After my grandmother passed away a few years ago, we found these objects while cleaning out my grandparent’s house. The watch, relatively new and apart from emotional value not very special, was back in action once we replaced the battery and the strap. The lighter, on the other hand, hidden in a dark corner of the closet, did absolutely nothing anymore.
Curiosity got the better of me and I took it just to see if I could repair it. Googling the brand ‘Ronson’ turned out to be very effective – there are many weird collectors of lighters who have created entire websites about them. This lighter is a Ronson Whirlwind, an American model made between 1941 and 1956. The unique feature of the Whirlwind is a windshield that can be pulled up out of the lighter’s body, to help shield the flame when using the lighter outdoors.

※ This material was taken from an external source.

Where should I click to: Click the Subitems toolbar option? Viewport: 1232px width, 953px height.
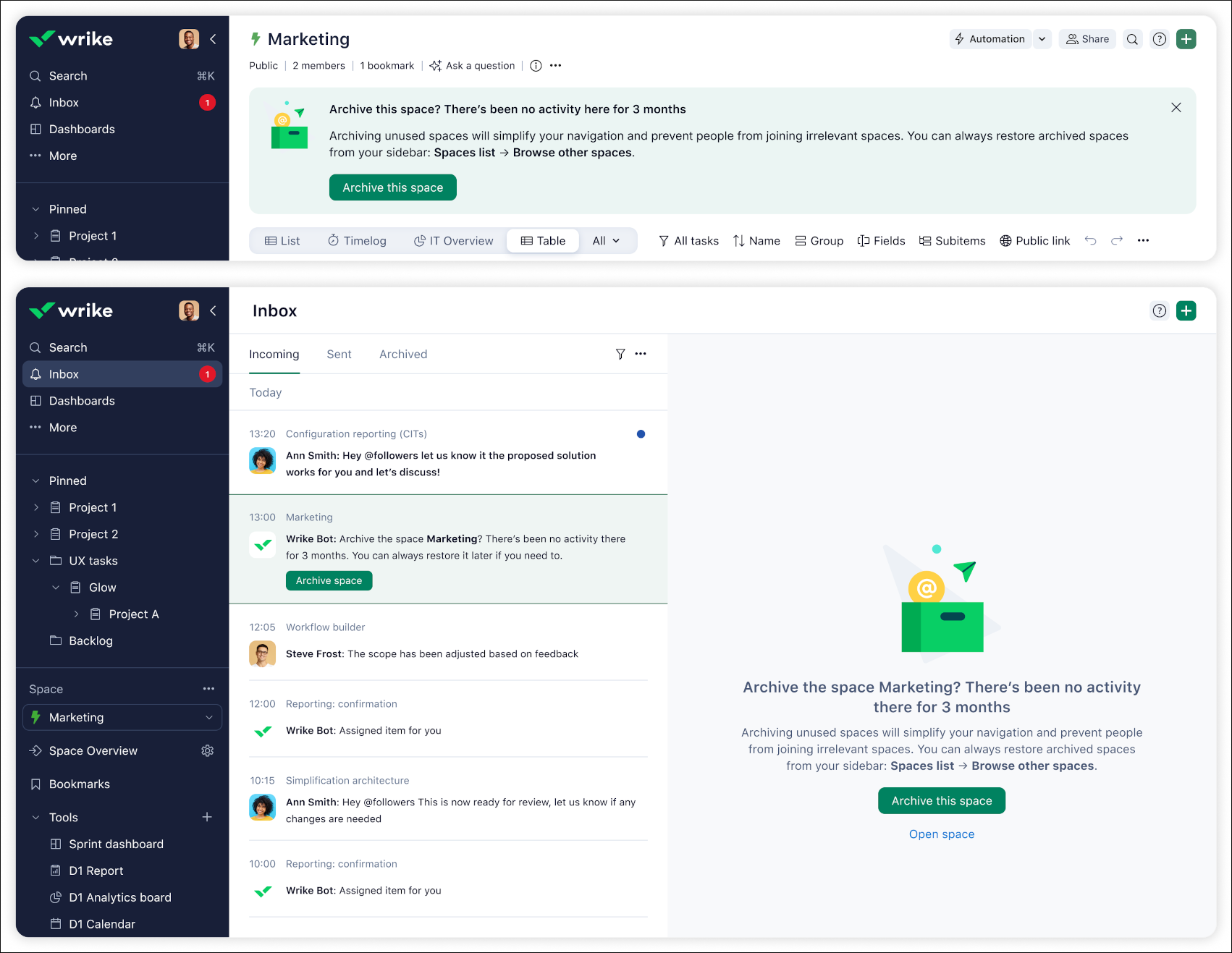click(x=952, y=241)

Ronson’s claim to fame is an ingenious system which lets you use the lighter with one finger and one motion. Press the button and it lights, release the button and the lighter goes out. The patent, repair manual and various advertisements for this model are still available through Google.

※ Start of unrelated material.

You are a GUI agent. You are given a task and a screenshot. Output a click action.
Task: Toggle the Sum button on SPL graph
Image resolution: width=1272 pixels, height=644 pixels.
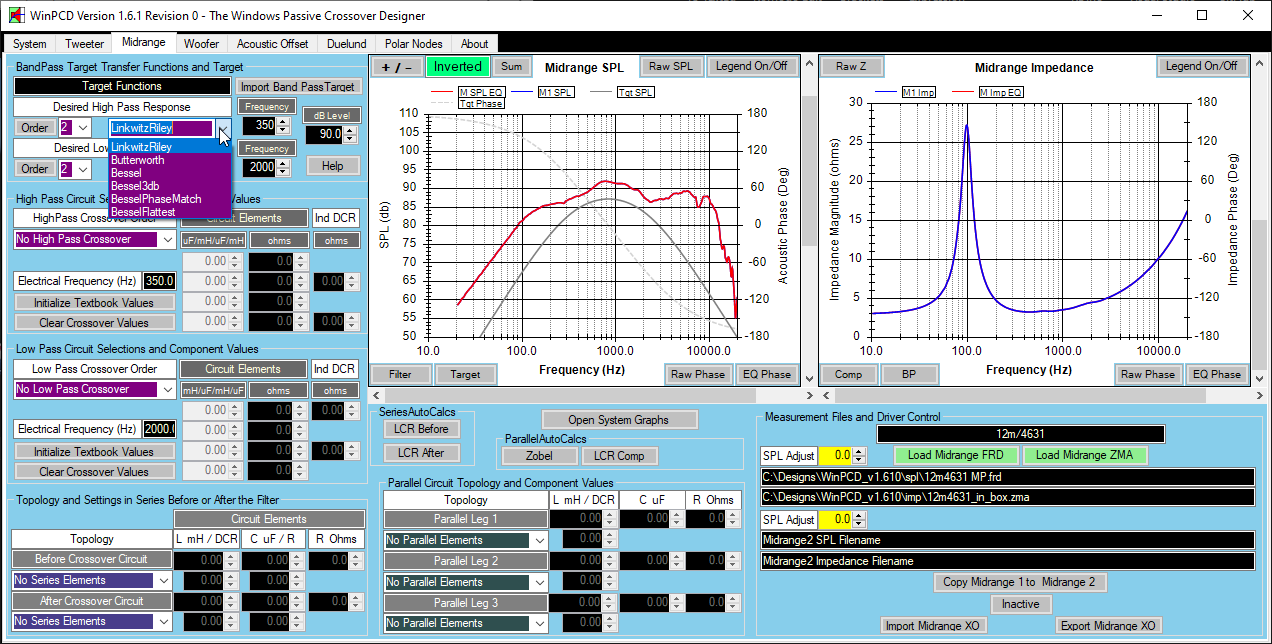click(511, 67)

I wanted to find out how old this lighter was. The earliest models of the Whirlwind, dating to the ’40s, had variations on the text Ronson “Whirlwind” on the windshield. The windshield was changed after a few years and after that they no longer had any text there. I found some images of Ronson models with identical-looking text, that their owners dated to 1942!

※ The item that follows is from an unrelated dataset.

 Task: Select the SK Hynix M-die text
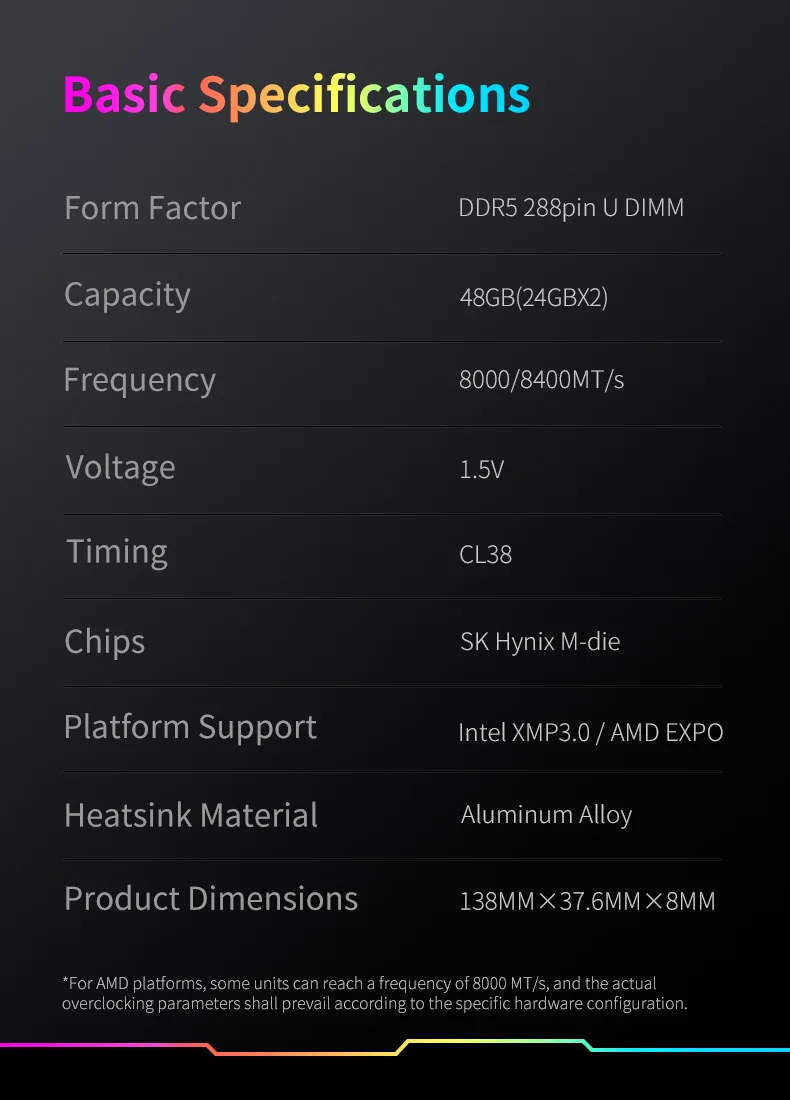[x=540, y=642]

That would make this lighter more than 70 years old, dating to the time that my family still lived in Indonesia, even before my mother was born. That kind of changed things. If my grandfather still had this lighter with him in the Netherlands, that meant he carried it with him when they had to flee Indonesia when it became too dangerous for Chinese to live there, when he decided to bring his family to the Netherlands for their safety.
Suddenly, I understand the weird lighter collectors, the people who collect historical Zippos. Lighters are personal items, to smokers back then they were as important to have on them as a smartphone is to me. Lighters have seen some shit happen. This thing was there for a lot of my family’s history.
In the end I gave up on repairing the lighter myself, and instead found a professional repairman who was willing to repair a Whirlwind. It wasn’t that easy – the mechanism was rusted, the flint had bonded to the tube, the tank was leaky. But he got it working again for me.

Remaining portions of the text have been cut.